The Labour MP also expressed concern about the rise of far-right parties in Europe, with the AFD having come second in the German general election. Polling shows that both the AFD and Nigel Farage’s Reform UK are gaining in popularity among young men in particular.

In the UK, groups of Labour MPs are advocating for different approaches to fend off Reform – but Owen said she did not think this was the right approach.

Nigel Farage
Nigel Farage announced Reform's candidate for the Hull and East Yorkshire mayoral contest at a rally last week (Alamy)

“Many are perhaps mistaking taking the fight to Reform with answering their questions,” she said.

“Actually they're not the questions that are on everybody's lips at the moment. They're not what people are really concerned about on the doorstep.”

She described Reform as going after the “headline” without “any detail” when it comes to policy.

“We [Labour] were elected to be the grown ups to sort out the economy, but also we've got to get a handle on how we sort out the fabric of our society as well,” Owen said, adding that she wanted the government to take community cohesion “as seriously as the growth agenda”. 

"An economy, to me, isn't the only thing that makes a country work. We've seen a decline in the fabric of our society and the structures that were in place to enable that engagement and those sometimes difficult conversations to take place in a really proactive understanding and safe space.”

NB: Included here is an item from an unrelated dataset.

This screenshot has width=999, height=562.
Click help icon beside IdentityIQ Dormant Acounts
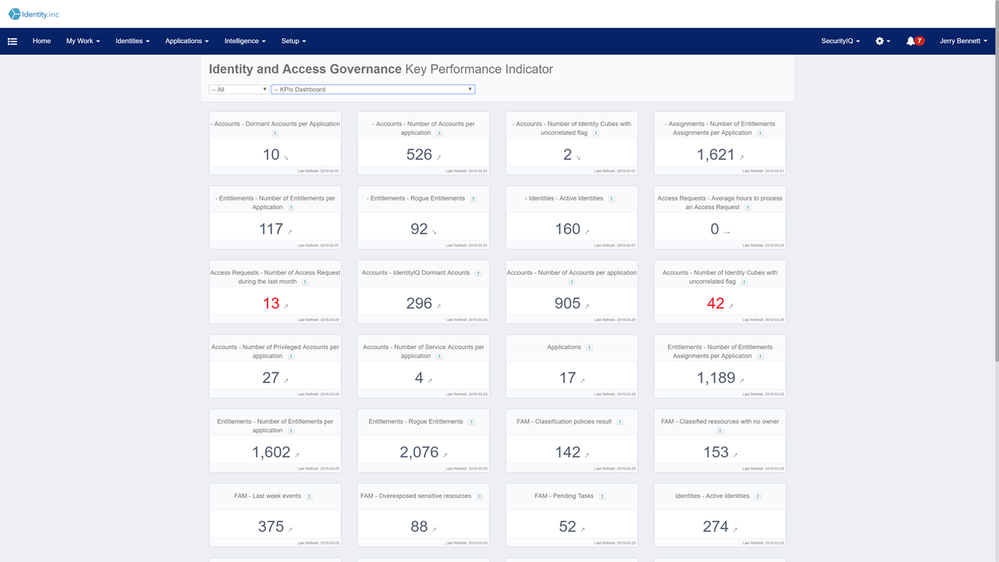(x=478, y=273)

Owen pointed to her committee as an example of a space where difficult conversations could be had, having held a recent inquiry into puberty blockers.

“My committee is made up of people that are of very, very, very different opinions, I even had a panel of endocrinologists [doctors specialising in hormones] that didn't agree, but we were able to have that discussion in a respectful way,” Owen said.

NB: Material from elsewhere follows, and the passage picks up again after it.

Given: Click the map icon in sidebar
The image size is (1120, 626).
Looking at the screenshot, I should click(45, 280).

“It takes time, it takes trust, and not saying the first thing that comes into your head. We've forgotten how to do that as a society.”

In December, Owen’s committee also opened an inquiry into community cohesion. In an evidence session, former counter-extremism commissioner Dame Sara Khan told the committee that the UK is at “chronic risk of witnessing democratic decline”. Interfaith campaigners recently told PoliticsHome that relations between different faith groups in the UK remain fragile following the conflict in Gaza.

Khan described how the riots last summer following the Southport attack showed community tensions were highest in areas of greater deprivation, but that when many local authorities are struggling financially, “one of the very first things that will be cut is social cohesion efforts”. 

According to Khan, senior officials told her that the government also “do not know how to respond to conspiracy theories and disinformation”.

Sarah Owen
Sarah Owen was elected in 2019 and was the first MP of South East Asian descent and first female MP of Chinese descent (Alamy)

Owen decided to delete her own X account as a result of rampant misinformation and hate speech on the platform – and it is clear she believes the government has a long way to go before it can bring the major tech platforms to heel.

Where should the government start? “We've got to look at where money is coming from into British politics in order to mitigate the risk,” Owen said.

"You will never eliminate it, but to mitigate it we need to do that, particularly now at this heightened time where we are seeing elections being interfered or influenced from other countries."

A report by Transparency International UK in December found that £1 in every £10 donated to UK political parties since 2001 has come from “unknown or questionable sources”.

"We need to protect our British democracy as best we can from that," Owen said.